Molte volte ci hanno raccontato la favola che questa o quell’altra band sono “le nuove promesse del rock internazionale”. Alcune volte i media c’azzeccarono (negli ultimi dieci anni, per fare tre nomi a caso, Arctic Monkeys, The Black Keys e Mumford And Sons), altri fecero semplicemente flop o si ritrovarono a lanciare gruppi poi rivelati sopravvalutati (niente lista: i nomi sarebbero troppi). Se le premesse gettate in questo disco omonimo dovessero venir confermate, i Brother And Bones entrerebbero di diritto nel gotha che annovera artisti come Alex Turner, Dan Auerbach e Marcus Mumford.

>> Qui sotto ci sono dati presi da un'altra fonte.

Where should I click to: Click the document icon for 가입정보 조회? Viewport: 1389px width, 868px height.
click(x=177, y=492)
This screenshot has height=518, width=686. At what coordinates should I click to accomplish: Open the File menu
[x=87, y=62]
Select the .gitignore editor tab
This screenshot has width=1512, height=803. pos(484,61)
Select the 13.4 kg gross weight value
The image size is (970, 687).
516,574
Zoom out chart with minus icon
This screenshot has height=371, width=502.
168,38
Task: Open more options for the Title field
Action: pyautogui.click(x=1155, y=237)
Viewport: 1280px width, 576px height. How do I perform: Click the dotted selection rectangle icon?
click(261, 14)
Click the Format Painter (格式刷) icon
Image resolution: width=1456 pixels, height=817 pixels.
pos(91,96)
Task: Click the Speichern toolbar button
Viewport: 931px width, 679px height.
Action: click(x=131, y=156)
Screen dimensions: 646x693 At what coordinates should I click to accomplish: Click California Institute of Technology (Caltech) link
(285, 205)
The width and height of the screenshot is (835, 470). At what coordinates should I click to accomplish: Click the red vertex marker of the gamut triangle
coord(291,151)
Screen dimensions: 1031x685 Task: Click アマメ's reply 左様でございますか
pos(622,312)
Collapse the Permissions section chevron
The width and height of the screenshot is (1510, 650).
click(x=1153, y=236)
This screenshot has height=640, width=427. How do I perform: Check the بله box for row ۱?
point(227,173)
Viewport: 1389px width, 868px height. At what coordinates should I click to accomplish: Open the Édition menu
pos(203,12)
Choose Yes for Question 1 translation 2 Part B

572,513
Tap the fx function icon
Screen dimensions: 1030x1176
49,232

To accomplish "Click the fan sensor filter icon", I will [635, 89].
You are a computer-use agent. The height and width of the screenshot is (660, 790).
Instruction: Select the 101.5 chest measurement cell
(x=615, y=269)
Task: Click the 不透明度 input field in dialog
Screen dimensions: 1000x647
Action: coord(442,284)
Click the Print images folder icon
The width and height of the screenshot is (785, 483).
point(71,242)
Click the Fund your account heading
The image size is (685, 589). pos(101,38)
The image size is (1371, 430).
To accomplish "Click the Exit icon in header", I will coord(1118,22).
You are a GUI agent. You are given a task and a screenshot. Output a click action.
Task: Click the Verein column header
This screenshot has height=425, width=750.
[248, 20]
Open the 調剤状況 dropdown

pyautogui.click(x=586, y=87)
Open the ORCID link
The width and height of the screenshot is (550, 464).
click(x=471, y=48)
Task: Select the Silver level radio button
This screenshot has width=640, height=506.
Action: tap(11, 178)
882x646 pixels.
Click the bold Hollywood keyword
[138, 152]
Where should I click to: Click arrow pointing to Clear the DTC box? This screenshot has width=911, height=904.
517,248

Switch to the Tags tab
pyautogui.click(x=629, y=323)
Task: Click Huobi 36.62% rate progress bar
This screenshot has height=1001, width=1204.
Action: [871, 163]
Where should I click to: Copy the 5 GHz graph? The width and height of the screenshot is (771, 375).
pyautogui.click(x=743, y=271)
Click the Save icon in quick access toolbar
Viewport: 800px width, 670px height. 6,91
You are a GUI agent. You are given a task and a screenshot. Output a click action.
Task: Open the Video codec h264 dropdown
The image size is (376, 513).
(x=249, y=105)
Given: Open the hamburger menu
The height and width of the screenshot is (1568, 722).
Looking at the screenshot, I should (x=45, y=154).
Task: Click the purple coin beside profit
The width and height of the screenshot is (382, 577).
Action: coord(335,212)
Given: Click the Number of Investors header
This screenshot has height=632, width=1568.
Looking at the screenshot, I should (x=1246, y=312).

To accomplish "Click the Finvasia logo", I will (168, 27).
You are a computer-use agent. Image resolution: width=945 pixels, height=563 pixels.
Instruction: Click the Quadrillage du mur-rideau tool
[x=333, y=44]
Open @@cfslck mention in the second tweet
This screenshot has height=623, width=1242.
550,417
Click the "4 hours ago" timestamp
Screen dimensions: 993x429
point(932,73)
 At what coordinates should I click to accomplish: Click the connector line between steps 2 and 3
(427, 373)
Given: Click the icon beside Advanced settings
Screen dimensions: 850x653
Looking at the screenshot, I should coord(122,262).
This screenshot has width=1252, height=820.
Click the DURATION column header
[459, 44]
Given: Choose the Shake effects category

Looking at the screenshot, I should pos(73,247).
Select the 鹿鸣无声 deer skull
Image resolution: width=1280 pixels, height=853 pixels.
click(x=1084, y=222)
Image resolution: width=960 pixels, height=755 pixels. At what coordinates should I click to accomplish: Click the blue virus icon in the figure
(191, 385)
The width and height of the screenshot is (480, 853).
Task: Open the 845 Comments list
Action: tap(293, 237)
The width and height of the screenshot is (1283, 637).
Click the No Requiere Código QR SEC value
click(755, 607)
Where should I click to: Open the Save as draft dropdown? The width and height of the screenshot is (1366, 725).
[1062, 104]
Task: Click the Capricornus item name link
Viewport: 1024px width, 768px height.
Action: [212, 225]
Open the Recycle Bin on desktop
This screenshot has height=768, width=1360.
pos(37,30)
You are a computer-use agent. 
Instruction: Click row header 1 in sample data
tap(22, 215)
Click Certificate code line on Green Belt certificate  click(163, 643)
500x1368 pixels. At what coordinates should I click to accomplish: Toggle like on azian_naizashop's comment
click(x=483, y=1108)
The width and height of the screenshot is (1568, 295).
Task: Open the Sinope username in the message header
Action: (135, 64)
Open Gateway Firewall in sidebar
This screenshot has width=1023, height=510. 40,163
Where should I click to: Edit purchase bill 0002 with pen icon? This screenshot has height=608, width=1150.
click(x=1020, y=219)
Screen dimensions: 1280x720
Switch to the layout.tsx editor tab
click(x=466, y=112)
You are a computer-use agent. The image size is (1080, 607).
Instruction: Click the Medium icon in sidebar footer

Sì, perché “Brother And Bones” è quel raro debutto nel quale già al primo ascolto si respira l’aria del classico. Con una matrice folk rock molto presente, gli inglesi aggiungono ad una formula fin troppo abusata in questi anni l’irruenza del punk e l’epicità dell’arena rock, creando una miscela destinata a sfondare nei mercati internazionali e ad arrivare fino ai nostri palasport e, spariamo alto, a palcoscenici come Glastonbury. Impossibile rimanere indifferenti di fronte a questo esaltante mix musicale e agli intrecci vocali nei quali emerge la voce di Richard Thomas, come non si può passar sopra a tracce del calibro di “Kerosene”, “To Be Alive”, la già nota “For All We Know” (la title track del loro primo EP con un ritornello che entra in testa già da subito) o una “Why Be Lonely”. Per non citare “Omaha”, primo singolo e uno dei brani che entra di diritto in un Greatest Hits rock dell’anno in corso.
Alcuni magazine britannici hanno descritto di Brother And Bones come “i nuovi Pearl Jam”. Giudizi affrettati, visto che per vedere realizzate certe affermazioni bisognerà aspettare almeno un lustro, ma l’unica cosa certa è che grazie alle giuste referenze (sono stati in tour con Feeder, Paolo Nutini e Ben Howard) e a un debutto clamoroso, la band britannica è destinata a diventare uno dei nomi più caldi del rock internazionale già nei prossimi mesi. Non perdeteveli.